Mais à présent que l'on connait sa version de l'histoire, cela n'est plus si évident. Via un dialogue avec Brienne de Tarth, le lecteur découvre chez Jaime une personnalité nuancée. On lui présente un homme confronté trop jeune à des choix impossibles, capable d'abnégation et de gestes chevaleresques, dont la vraie nature diffère de l'image publique. Et quand il souffre d'une main mutilée ou de la perte de ses proches, il est difficile de ne pas sympathiser. En contrepoint, c'est presque les Stark, avec leur droiture et leur promptitude à juger les autres, qui nous paraissent froids et inhumains.

Pour beaucoup, le principal mérite d'A Song of Ice and Fire est d'avoir définitivement mis à mal le manichéisme que l'on associe souvent à la fantasy. Avec ce A Storm of Swords où le Régicide est maintenant propulsé au rang de héros, cela est plus vrai que jamais. Et cela devrait encore s'amplifier avec le volume suivant, où certains chapitres seront racontés cette fois du point de vue de la sœur jumelle de Jaime Lannister, Cersei, la Cruella de l'histoire, qu'il paraît encore plus ardu de présenter sous un jour favorable.

L'autre caractéristique d'A Song of Ice and Fire, c'est sa noirceur, son pessimisme et sa lecture machiavélique du pouvoir. Tout cela, également, atteint un paroxysme avec ce troisième tome. Les coups bas s'y multiplient. Trahisons, tromperies, assassinats et massacres de masse, sont au cœur de chaque intrigue ou presque. Des créatures monstrueuses se manifestent aussi, de plus en plus fréquemment, notamment plusieurs espèces de morts-vivants. Et quelques pages mettent en scène des épisodes d'une violence inouïe, comme ces Noces Pourpres qui sont au cœur du livre, et auxquelles l'auteur, de son propre aveu, a consacré ses plus grands efforts d'écriture.

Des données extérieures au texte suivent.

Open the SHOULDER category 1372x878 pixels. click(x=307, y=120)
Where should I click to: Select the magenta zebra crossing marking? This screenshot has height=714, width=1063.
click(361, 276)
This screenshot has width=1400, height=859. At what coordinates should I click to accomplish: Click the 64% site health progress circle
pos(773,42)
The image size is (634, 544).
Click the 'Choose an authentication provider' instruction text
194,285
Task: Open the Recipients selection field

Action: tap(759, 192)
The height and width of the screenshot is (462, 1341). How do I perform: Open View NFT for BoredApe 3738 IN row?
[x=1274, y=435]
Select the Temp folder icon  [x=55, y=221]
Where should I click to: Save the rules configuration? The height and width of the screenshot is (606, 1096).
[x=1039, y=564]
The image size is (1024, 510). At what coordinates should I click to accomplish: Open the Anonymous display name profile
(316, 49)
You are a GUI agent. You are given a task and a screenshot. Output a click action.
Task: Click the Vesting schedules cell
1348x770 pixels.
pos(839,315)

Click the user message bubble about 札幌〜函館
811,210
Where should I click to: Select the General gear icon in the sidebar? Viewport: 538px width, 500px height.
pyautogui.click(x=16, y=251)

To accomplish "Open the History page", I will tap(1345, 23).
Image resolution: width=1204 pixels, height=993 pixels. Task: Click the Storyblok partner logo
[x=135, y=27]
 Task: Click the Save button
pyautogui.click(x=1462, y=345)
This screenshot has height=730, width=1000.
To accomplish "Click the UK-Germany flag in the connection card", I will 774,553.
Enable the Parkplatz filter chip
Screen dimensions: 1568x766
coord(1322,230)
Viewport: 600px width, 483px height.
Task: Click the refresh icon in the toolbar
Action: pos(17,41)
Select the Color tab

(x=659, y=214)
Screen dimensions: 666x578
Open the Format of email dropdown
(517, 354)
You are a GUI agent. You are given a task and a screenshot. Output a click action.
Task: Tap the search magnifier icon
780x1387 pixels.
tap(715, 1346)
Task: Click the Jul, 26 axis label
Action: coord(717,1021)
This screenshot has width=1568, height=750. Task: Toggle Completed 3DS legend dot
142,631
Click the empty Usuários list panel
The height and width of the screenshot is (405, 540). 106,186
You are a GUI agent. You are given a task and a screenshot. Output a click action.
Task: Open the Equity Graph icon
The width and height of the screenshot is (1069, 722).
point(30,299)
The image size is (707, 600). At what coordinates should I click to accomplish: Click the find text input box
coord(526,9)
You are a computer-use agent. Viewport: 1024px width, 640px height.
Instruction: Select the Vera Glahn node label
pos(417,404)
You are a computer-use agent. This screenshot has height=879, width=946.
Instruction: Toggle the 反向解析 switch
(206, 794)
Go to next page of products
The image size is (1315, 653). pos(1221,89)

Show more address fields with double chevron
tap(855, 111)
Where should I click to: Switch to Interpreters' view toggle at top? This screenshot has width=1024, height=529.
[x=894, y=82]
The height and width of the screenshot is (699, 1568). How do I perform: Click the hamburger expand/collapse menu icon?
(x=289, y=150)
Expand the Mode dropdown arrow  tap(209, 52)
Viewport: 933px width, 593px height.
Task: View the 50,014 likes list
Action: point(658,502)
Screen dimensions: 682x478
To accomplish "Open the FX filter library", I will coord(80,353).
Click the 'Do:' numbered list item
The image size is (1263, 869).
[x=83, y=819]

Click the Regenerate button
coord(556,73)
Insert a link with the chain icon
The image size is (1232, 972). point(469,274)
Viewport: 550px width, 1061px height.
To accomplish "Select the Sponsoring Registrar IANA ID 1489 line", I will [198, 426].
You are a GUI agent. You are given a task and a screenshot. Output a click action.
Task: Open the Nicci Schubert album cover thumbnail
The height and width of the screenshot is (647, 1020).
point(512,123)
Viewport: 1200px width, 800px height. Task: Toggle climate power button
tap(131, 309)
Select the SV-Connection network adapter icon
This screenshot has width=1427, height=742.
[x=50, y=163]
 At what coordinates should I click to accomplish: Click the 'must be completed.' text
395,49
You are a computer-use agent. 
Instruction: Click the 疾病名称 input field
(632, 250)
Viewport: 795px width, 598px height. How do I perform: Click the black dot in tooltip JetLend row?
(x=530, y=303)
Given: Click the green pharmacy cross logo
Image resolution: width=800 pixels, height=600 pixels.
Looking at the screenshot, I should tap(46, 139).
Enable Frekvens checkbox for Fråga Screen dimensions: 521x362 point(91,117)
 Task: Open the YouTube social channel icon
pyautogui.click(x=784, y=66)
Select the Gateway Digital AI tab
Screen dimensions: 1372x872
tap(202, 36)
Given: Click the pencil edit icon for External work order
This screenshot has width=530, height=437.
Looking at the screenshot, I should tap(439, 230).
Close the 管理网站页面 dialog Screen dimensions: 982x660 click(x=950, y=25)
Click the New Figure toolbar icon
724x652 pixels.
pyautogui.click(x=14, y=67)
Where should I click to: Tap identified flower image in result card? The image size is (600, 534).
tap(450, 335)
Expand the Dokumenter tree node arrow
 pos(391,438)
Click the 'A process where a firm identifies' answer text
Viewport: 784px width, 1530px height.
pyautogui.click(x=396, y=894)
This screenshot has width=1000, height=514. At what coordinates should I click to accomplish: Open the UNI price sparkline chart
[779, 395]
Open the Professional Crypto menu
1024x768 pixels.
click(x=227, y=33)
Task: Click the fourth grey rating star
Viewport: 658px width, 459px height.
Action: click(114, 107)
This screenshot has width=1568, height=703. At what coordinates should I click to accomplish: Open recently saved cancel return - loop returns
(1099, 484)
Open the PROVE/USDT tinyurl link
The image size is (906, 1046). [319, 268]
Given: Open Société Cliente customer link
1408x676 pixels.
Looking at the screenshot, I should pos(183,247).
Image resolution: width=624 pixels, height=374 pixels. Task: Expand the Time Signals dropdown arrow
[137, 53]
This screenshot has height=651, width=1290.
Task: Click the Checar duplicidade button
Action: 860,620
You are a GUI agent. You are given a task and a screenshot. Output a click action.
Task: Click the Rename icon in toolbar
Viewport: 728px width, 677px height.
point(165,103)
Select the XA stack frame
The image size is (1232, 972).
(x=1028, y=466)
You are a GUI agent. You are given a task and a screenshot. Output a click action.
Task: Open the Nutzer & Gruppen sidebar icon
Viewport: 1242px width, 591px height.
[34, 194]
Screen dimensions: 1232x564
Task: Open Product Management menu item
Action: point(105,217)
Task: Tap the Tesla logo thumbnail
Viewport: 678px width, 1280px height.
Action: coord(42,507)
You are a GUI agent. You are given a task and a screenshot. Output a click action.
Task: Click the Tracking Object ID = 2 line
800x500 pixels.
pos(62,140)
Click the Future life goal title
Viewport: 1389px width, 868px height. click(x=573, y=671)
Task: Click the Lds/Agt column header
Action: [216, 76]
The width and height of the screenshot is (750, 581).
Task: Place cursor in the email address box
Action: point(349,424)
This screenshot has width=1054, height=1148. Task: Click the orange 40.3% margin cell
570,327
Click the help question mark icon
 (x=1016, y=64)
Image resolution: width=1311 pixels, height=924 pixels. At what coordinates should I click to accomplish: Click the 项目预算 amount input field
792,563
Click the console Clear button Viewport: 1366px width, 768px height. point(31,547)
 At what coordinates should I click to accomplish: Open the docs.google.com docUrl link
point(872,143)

Comme avec le volume précédent, ce pessimisme en est désespérant. Il donne l'impression que, pour Martin, il n'y a aucune issue heureuse possible. L'écrivain allume quelques lumières, pourtant, en toute fin de livre. Si Sansa collectionne les mésaventures et les déceptions, tombant de Charybde en Scylla, les succès militaires de Daenerys, la montée en grade de Jon Snow, la quête de Bran, les exils d'Arya et de Tyrion, les bonnes résolutions de Jaime, et surtout, la surprise révélée dans les toutes dernières pages, portent tous les promesses de coups de théâtre spectaculaires et de vengeances futures.